To generate your list of 20–40 data points, you may find it helpful to save your drawing as an
image file, and then use Matlab’s ginput (graphical input from mouse). The built-in function
ginput allows you to select points by clicking with the mouse at a sequence of along your parametric curve in the plotting window, and then outputs all x and y coordinates of the points you
selected.
If you type help ginput, you will see that it records mouse clicks within the plotting
window until the “enter” key is pressed, after which it returns two vectors of coordinates.
You
may find the following sequence of Matlab commands helpful:
figure(’position’, get(0,’screensize’)) % largest window possible
axes(’position’, [0 0 1 1]), axis square % make x,y-axes equal
imshow(’myimage.png’) % display your drawing on-screen
[x,y] = ginput; % record mouse clicks until ’Enter’

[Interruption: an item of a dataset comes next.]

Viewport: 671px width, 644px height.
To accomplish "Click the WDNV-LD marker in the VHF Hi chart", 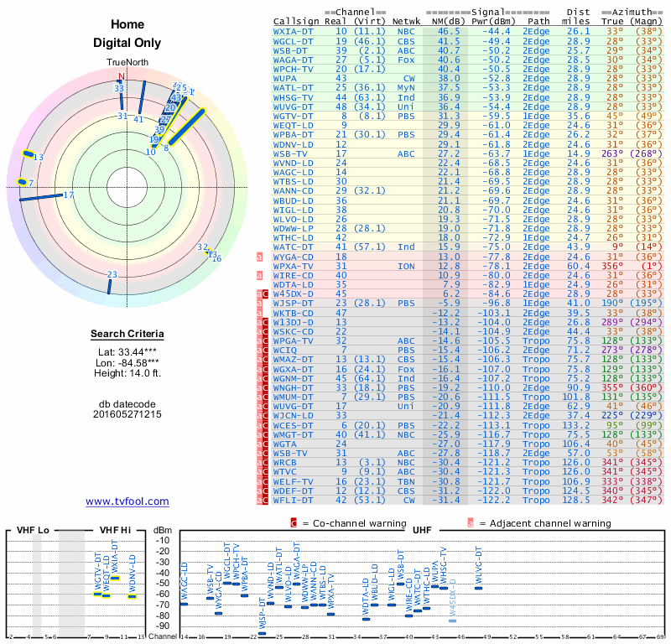I will pos(132,596).
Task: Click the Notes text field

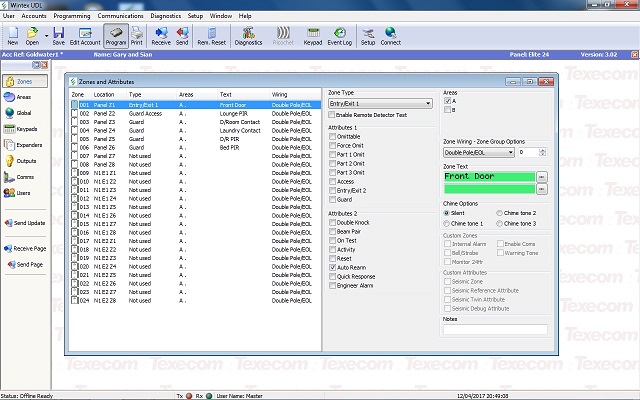Action: pyautogui.click(x=494, y=329)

save mydatafile.mat x y % save x,y data points to a file
close % delete the huge window (if desired)
The save command saves your data points to a file that can later on be read back in using the
load command. You may then use your (x, y) data as input to perspline.m in the same way
you did in part (c) to construct your parametric spline and plot your results.
†
If you are looking for artistic inspiration, you can find a host of examples by entering “one line drawings” in a Google
Images search. Beware that many of these images are too complex for this assignment, so choose wisely! (or simplify).